(Collected data)
..............................

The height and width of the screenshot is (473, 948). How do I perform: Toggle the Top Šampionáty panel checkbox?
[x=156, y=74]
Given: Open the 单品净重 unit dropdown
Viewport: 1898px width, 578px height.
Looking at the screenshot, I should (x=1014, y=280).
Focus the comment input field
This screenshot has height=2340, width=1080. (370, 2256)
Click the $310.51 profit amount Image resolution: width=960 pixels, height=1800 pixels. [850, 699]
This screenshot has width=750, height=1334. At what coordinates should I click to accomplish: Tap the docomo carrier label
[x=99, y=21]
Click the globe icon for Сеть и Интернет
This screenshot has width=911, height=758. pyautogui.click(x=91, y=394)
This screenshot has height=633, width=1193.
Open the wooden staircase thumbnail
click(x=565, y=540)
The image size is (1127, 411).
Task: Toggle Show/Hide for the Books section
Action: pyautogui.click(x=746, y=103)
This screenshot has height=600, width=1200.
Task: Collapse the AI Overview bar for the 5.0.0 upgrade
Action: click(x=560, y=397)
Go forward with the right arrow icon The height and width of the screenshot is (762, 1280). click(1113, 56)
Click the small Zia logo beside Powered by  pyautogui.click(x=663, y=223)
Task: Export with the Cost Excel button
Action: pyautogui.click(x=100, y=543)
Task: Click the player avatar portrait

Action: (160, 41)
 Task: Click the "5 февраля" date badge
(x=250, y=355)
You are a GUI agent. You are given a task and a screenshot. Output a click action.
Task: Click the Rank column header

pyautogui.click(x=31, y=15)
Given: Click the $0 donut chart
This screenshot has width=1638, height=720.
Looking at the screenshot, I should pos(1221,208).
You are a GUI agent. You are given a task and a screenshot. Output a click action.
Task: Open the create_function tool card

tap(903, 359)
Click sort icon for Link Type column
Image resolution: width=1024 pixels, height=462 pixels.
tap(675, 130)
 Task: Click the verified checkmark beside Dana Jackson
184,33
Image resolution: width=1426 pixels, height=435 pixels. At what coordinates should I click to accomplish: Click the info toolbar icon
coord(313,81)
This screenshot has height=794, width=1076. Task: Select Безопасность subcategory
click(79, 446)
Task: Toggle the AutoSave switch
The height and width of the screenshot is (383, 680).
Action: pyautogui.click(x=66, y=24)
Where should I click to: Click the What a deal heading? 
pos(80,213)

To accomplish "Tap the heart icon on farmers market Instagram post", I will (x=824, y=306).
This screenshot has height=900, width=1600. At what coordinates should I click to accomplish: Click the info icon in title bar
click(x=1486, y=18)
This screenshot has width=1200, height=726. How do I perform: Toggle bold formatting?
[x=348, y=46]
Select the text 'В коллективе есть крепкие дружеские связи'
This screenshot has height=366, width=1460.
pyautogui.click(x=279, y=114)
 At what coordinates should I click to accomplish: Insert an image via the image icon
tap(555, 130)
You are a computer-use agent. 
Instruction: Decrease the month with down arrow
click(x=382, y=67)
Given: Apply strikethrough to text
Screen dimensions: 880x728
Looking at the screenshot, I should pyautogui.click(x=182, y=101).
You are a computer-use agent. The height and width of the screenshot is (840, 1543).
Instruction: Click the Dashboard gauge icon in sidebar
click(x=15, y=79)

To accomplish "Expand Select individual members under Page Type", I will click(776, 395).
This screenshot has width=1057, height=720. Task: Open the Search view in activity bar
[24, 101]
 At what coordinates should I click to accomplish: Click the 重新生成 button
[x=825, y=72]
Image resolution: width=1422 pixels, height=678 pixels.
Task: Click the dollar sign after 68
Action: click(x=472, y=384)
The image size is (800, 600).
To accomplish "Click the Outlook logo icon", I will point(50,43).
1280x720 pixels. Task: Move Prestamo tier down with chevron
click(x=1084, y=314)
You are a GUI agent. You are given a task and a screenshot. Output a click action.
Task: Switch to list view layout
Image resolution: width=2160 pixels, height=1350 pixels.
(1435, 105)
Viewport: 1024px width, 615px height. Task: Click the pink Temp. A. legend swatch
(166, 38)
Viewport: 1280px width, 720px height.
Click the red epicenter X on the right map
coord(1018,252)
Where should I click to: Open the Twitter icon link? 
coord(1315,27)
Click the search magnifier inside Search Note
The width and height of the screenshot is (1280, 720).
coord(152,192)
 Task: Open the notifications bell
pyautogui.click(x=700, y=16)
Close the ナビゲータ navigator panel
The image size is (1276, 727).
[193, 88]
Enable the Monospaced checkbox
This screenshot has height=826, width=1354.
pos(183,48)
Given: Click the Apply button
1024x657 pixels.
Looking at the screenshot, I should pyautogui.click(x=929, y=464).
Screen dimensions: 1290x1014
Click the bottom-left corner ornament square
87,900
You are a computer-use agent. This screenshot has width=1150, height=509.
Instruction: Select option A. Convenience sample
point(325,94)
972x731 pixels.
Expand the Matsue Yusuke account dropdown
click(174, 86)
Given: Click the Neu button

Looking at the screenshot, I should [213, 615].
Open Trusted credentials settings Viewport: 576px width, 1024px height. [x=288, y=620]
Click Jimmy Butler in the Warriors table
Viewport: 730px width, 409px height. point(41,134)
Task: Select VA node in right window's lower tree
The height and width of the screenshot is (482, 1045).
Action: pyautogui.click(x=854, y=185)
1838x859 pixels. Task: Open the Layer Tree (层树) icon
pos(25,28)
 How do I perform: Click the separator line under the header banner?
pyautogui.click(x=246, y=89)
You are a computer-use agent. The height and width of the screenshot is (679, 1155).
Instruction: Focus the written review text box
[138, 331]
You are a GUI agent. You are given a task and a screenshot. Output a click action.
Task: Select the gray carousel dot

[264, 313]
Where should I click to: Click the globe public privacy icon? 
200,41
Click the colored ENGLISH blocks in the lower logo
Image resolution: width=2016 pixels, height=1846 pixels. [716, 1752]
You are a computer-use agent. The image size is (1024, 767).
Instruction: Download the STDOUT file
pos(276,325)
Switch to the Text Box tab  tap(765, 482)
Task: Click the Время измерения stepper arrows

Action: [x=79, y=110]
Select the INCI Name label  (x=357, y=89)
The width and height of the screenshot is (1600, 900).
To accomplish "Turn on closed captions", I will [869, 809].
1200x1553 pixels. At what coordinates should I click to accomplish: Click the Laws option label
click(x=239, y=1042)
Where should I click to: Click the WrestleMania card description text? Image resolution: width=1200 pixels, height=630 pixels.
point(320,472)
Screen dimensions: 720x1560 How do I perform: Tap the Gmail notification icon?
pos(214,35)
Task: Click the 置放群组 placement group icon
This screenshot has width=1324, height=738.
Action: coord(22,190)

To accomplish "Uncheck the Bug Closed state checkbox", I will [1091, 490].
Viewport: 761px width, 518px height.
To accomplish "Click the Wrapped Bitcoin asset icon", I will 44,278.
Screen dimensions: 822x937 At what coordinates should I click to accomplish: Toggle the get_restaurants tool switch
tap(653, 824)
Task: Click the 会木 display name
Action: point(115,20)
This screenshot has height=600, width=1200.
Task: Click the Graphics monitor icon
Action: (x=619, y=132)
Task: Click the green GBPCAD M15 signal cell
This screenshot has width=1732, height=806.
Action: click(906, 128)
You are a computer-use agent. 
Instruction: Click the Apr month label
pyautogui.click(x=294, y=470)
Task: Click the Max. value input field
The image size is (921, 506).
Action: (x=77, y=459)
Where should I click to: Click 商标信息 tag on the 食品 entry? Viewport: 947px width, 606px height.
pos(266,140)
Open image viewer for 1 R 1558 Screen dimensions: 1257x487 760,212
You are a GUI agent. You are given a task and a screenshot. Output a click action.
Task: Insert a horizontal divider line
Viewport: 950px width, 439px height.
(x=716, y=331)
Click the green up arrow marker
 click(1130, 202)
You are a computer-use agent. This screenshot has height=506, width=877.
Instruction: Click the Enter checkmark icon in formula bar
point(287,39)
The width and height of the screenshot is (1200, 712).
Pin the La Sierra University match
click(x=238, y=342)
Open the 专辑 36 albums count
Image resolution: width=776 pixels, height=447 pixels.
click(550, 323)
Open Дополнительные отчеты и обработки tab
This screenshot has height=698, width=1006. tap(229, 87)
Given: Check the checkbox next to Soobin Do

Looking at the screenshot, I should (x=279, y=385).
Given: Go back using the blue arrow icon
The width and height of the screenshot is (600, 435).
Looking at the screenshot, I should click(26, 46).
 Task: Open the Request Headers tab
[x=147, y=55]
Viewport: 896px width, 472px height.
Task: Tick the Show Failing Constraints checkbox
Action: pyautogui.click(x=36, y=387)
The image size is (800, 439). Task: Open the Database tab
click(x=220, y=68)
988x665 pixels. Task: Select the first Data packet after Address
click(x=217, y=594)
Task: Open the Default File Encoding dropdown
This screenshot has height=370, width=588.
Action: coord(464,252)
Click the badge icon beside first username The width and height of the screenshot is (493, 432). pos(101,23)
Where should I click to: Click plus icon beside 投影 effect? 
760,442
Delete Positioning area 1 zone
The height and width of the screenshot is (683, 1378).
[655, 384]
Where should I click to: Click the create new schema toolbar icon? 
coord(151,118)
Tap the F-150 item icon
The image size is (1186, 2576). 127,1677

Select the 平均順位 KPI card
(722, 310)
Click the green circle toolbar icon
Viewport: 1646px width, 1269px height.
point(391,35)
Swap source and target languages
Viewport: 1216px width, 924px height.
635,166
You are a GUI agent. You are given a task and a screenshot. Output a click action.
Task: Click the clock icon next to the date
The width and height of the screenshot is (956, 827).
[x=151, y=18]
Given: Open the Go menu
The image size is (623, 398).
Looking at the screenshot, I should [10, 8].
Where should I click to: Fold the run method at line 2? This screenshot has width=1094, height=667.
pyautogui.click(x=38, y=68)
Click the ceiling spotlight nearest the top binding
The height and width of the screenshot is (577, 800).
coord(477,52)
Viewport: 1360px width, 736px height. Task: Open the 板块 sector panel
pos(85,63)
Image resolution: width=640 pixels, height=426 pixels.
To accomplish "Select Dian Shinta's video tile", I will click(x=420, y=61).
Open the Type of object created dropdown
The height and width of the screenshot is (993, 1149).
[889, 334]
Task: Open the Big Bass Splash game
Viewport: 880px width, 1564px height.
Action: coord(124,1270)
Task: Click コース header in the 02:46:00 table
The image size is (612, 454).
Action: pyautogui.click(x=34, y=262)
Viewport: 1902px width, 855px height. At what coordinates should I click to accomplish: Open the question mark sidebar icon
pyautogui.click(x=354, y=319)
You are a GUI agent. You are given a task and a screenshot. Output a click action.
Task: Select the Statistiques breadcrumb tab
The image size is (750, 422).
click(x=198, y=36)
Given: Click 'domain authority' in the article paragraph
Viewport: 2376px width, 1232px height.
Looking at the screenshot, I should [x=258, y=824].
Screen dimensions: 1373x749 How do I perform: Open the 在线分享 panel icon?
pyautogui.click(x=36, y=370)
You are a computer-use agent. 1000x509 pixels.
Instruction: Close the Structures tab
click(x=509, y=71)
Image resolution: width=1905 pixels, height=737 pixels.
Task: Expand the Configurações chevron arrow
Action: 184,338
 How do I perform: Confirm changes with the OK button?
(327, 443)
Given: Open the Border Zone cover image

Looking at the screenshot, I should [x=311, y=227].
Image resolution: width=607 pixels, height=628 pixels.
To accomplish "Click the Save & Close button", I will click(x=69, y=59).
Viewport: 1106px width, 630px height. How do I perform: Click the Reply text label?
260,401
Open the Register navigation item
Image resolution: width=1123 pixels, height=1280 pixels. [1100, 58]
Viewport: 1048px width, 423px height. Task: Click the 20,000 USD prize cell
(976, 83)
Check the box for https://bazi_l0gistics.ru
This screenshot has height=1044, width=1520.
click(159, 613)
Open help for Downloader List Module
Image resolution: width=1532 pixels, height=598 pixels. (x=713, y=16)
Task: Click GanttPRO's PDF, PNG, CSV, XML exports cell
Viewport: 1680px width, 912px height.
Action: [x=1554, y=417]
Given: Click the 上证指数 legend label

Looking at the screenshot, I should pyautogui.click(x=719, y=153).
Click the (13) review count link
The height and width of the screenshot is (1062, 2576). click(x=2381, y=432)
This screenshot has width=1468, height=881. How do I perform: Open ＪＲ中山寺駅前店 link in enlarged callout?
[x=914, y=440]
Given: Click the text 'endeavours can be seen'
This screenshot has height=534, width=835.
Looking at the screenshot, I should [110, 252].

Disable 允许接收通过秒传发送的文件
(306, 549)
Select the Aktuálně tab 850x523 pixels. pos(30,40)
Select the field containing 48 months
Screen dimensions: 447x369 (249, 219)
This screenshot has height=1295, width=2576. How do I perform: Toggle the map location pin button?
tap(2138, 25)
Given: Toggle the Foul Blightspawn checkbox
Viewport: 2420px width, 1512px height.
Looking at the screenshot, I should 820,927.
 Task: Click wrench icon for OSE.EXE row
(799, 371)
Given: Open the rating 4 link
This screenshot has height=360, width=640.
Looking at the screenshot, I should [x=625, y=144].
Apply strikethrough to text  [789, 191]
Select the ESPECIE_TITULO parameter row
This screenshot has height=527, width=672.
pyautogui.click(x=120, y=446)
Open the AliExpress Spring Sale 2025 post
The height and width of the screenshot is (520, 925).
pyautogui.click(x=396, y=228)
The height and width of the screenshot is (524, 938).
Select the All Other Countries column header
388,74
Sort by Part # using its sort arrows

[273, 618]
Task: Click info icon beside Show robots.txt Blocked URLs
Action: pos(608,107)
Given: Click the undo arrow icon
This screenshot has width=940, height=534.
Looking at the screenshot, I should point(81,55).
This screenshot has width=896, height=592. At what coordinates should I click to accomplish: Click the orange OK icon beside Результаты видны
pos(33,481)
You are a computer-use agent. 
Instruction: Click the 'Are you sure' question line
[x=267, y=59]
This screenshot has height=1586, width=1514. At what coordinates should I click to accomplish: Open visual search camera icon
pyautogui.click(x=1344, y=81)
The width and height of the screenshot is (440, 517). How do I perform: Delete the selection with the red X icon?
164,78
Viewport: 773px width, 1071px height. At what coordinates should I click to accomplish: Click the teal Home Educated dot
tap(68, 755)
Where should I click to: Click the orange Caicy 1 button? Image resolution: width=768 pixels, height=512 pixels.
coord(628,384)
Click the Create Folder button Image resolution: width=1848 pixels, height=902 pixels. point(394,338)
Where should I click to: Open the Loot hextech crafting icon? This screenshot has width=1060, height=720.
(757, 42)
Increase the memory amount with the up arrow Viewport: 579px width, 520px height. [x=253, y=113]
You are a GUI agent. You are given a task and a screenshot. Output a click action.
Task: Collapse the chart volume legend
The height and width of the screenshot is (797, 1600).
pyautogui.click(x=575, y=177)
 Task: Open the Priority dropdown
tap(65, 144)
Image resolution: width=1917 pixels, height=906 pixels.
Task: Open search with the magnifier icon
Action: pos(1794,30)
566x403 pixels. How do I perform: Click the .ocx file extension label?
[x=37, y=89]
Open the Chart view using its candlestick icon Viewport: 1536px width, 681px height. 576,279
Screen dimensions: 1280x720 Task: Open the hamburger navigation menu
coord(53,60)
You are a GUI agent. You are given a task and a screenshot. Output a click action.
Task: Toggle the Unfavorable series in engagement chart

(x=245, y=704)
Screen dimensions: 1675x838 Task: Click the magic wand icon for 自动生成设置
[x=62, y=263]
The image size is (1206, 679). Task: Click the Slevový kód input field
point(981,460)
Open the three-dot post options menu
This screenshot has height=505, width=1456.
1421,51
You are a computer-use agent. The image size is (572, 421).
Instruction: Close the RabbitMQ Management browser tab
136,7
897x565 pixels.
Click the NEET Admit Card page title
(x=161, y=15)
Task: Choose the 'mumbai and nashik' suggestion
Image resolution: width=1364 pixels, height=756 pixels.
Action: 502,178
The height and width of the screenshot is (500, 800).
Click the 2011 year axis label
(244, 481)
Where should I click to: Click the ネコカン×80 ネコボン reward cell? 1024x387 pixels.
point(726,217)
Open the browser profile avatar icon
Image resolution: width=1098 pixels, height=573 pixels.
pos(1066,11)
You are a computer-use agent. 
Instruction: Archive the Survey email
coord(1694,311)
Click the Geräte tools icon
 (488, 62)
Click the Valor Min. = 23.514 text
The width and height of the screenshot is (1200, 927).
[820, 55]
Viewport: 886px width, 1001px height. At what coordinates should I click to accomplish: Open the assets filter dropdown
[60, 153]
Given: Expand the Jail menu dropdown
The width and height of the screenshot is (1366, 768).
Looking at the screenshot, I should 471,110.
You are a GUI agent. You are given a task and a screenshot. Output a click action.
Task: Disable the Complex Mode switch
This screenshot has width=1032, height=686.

..............................

If a line in the entries above has the word "computer", copy it.

You are a computer-use agent. 
You are a computer-use agent. The height and width of the screenshot is (840, 1543).
You are a computer-use agent. This screenshot has width=1150, height=509.
You are a computer-use agent. The height and width of the screenshot is (679, 1155).
You are a computer-use agent. The image size is (1024, 767).
You are a computer-use agent. 
You are a computer-use agent. This screenshot has height=506, width=877.
You are a computer-use agent. 1000x509 pixels.
You are a computer-use agent. 
You are a computer-use agent. The image size is (572, 421).
You are a computer-use agent. 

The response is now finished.